Oil prices remained relatively stable on Wednesday following a volatile trading session, as investors downplayed the impact of China’s newly imposed tariffs on U.S. energy imports. However, renewed efforts by former U.S. President Donald Trump to eliminate Iranian crude exports provided some support to prices.
As of 0210 GMT, Brent crude futures edged down 18 cents (0.24%) to $76.02 per barrel, while U.S. West Texas Intermediate (WTI) slipped 9 cents (0.12%) to $72.61 per barrel.
Volatility and Market Reactions
On Tuesday, oil prices experienced significant fluctuations, with WTI plunging by as much as 3% to its lowest level since December 31. The sharp drop came after China announced tariffs on U.S. oil, liquefied natural gas (LNG), and coal in retaliation for U.S. levies on Chinese goods.
Despite this, prices rebounded after Trump reinstated his “maximum pressure” campaign against Iran, a policy that previously reduced Iranian crude exports to zero.
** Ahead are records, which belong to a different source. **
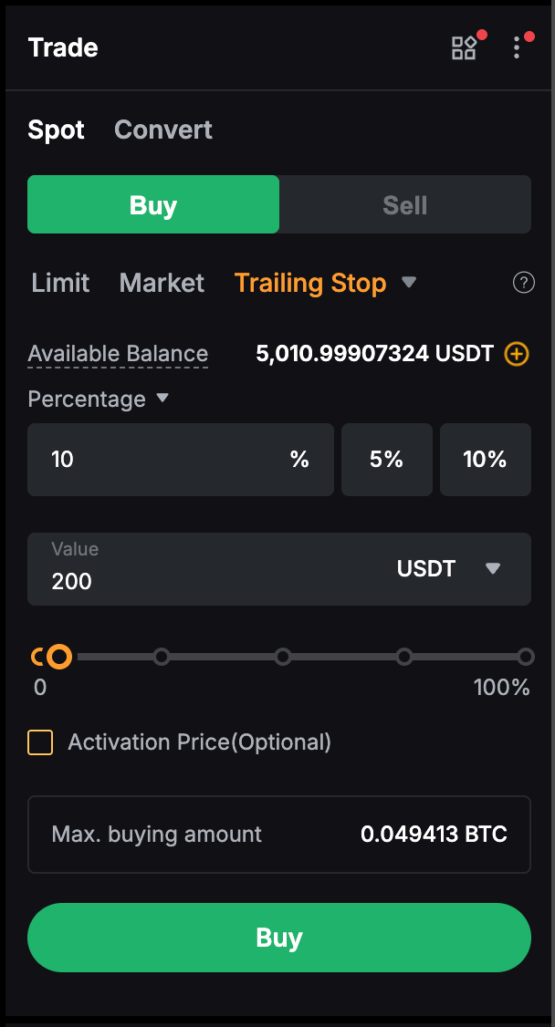
Task: Select the Market order tab
Action: point(162,283)
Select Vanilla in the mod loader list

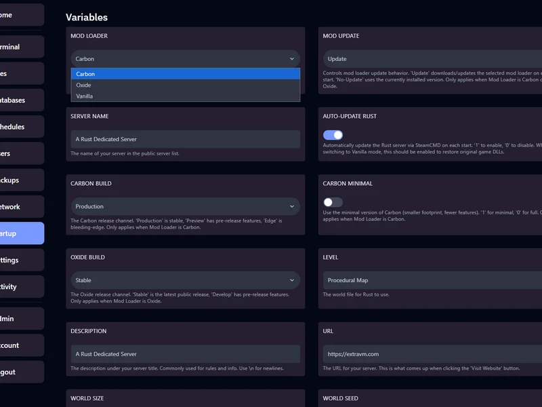pyautogui.click(x=184, y=96)
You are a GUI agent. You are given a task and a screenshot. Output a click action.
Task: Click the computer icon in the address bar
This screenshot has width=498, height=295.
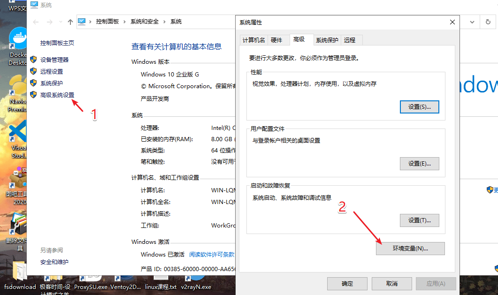coord(82,22)
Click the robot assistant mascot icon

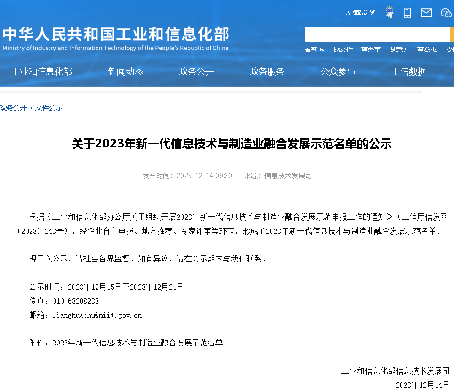pos(389,13)
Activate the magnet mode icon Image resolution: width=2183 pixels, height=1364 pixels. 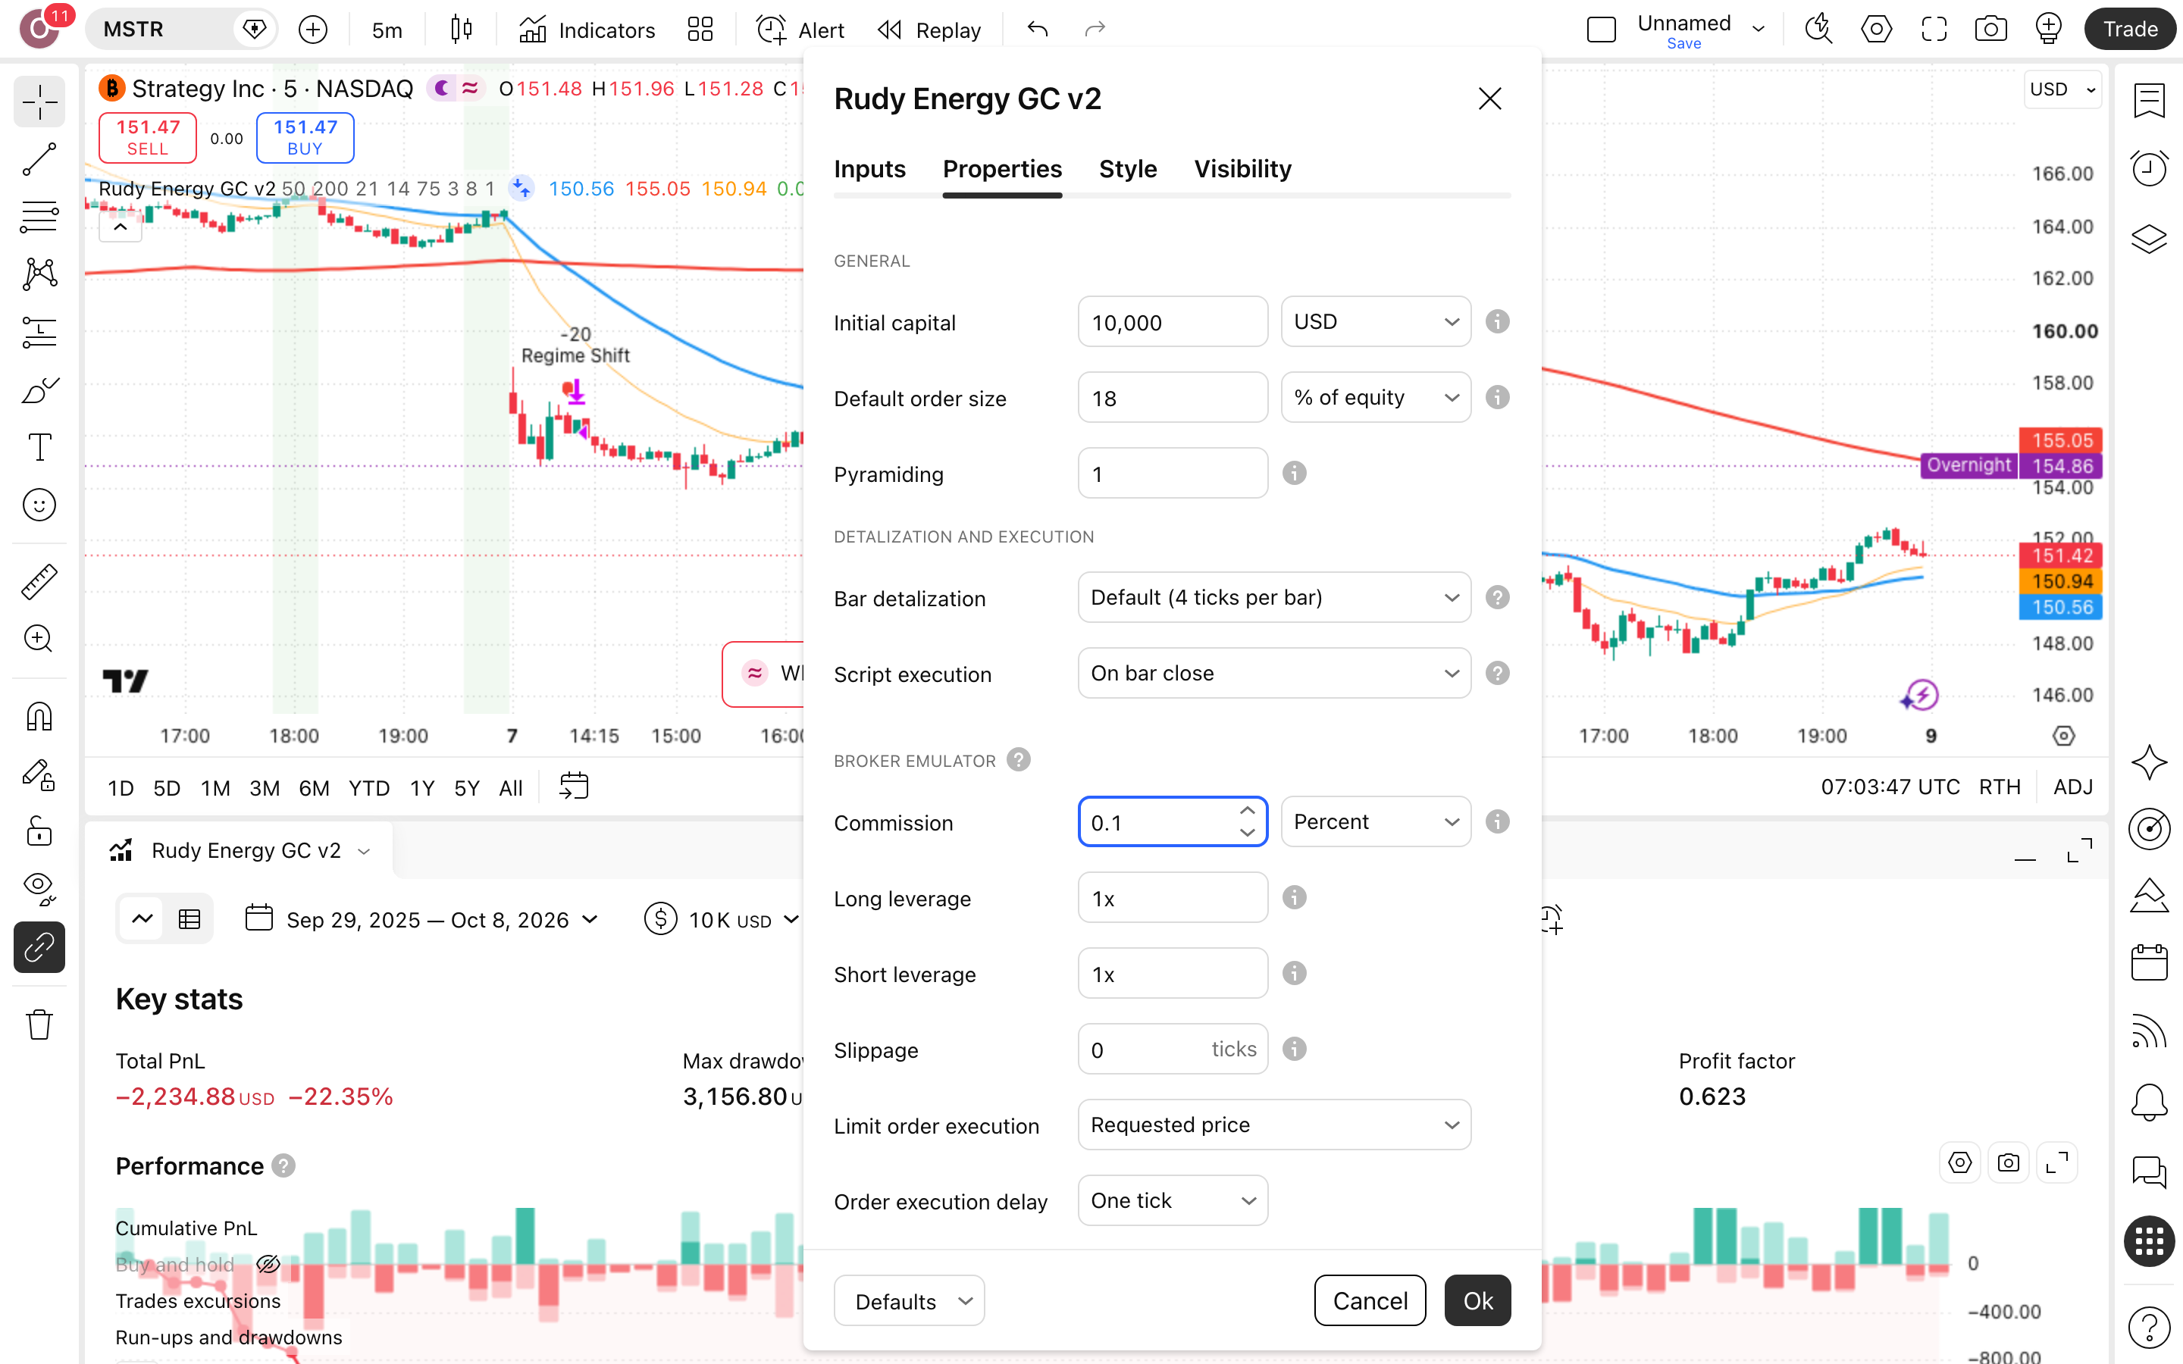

Analysts at Goldman Sachs noted that the impact of China’s tariffs would be limited, as global supply and demand for these commodities remain unchanged. “Both countries will be able to find alternative markets,” they said in a note on Tuesday.
Iranian Oil Exports and U.S. Stockpile Data
Trump’s move to tighten restrictions on Iran’s oil trade could potentially affect 1.5 million barrels per day of exports, according to ANZ analysts, citing ship-tracking data.
Meanwhile, rising crude and fuel inventories in the U.S. also exerted downward pressure on prices. Data from the American Petroleum Institute (API) showed that U.S. crude stocks increased by 5.03 million barrels in the week ending January 31. Gasoline inventories rose by 5.43 million barrels, while distillate stocks declined by 6.98 million barrels.
The market now awaits the official U.S. government oil inventory report, set to be released later on Wednesday, for further direction.